• [Assignment] Scan the records for the word "Toggle". Copy each line that includes it.

• [Materials provided]

===

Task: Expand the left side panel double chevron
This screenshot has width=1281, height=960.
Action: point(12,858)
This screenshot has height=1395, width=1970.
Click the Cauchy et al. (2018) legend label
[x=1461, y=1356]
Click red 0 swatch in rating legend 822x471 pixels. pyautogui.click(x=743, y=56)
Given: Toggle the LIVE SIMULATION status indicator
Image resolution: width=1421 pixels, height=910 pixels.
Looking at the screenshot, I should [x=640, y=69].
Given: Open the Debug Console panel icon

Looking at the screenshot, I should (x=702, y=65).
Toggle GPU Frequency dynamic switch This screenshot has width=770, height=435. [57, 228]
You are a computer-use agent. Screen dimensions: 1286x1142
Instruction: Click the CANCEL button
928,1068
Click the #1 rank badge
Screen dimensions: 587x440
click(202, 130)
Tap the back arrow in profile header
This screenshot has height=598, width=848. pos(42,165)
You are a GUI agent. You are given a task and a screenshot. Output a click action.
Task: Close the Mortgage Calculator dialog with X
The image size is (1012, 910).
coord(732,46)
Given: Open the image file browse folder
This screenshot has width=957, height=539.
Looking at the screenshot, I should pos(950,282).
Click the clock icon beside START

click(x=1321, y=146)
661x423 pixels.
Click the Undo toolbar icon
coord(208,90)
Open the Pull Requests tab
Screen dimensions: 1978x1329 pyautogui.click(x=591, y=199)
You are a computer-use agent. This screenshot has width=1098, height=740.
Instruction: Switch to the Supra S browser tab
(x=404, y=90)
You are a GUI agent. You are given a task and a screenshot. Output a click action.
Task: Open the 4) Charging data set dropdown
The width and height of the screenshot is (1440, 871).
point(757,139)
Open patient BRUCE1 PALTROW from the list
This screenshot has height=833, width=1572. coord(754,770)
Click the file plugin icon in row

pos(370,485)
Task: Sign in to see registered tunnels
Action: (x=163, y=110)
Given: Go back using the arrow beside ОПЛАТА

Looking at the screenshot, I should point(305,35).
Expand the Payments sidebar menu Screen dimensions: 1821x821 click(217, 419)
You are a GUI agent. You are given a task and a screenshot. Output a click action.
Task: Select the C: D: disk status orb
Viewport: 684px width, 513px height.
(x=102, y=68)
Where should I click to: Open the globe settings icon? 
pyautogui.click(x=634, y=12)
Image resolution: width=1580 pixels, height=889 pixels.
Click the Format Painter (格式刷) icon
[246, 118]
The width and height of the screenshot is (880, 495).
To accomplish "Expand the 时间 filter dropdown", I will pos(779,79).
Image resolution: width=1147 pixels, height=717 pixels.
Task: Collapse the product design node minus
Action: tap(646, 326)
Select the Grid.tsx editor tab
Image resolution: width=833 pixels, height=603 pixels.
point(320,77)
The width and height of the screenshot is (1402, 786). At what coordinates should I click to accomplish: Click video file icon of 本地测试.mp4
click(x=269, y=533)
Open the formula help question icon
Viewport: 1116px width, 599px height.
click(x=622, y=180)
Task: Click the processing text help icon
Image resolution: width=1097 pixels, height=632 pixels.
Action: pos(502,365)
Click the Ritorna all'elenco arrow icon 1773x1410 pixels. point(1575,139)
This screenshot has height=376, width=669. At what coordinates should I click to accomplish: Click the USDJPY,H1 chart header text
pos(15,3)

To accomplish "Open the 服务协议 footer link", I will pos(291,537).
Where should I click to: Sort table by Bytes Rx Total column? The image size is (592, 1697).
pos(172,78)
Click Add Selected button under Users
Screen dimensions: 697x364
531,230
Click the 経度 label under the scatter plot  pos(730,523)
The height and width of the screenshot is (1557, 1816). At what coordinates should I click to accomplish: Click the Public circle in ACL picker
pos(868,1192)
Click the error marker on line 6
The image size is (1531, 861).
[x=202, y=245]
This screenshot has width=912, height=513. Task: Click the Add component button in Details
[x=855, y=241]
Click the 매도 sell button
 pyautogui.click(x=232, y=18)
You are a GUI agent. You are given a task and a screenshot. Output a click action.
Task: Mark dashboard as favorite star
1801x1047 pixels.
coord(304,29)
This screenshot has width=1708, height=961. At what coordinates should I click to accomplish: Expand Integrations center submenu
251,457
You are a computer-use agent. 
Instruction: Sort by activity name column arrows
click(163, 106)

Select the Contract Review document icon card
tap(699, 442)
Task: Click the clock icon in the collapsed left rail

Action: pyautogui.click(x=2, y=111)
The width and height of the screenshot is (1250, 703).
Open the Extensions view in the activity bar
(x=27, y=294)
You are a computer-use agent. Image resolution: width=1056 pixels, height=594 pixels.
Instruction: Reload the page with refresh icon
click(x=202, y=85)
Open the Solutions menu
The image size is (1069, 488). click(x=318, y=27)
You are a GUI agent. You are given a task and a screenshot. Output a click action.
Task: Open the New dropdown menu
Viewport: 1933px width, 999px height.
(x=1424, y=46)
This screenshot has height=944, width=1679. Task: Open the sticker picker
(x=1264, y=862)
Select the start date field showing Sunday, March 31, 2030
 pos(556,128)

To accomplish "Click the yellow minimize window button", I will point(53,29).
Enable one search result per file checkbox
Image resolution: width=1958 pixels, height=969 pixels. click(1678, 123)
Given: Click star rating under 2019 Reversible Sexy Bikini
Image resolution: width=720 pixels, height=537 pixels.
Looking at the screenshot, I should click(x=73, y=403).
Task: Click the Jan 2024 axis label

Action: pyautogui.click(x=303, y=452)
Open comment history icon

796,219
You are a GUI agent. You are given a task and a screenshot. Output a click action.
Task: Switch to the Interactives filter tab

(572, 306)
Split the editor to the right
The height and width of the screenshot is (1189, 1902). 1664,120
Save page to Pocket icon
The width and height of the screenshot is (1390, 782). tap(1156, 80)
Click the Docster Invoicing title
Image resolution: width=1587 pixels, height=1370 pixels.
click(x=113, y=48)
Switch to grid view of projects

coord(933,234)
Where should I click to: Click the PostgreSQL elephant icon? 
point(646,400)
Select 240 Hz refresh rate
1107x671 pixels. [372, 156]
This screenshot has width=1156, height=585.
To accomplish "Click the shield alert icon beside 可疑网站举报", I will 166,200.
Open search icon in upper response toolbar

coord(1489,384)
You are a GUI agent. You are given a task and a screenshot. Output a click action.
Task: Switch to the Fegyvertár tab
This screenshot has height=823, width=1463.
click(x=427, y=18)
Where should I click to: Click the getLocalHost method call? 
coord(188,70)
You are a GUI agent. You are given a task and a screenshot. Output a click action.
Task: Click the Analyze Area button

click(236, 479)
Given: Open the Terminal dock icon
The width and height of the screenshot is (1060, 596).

===

• [Written response]
Given: Toggle the LIVE SIMULATION status indicator
Toggle GPU Frequency dynamic switch This screenshot has width=770, height=435. [57, 228]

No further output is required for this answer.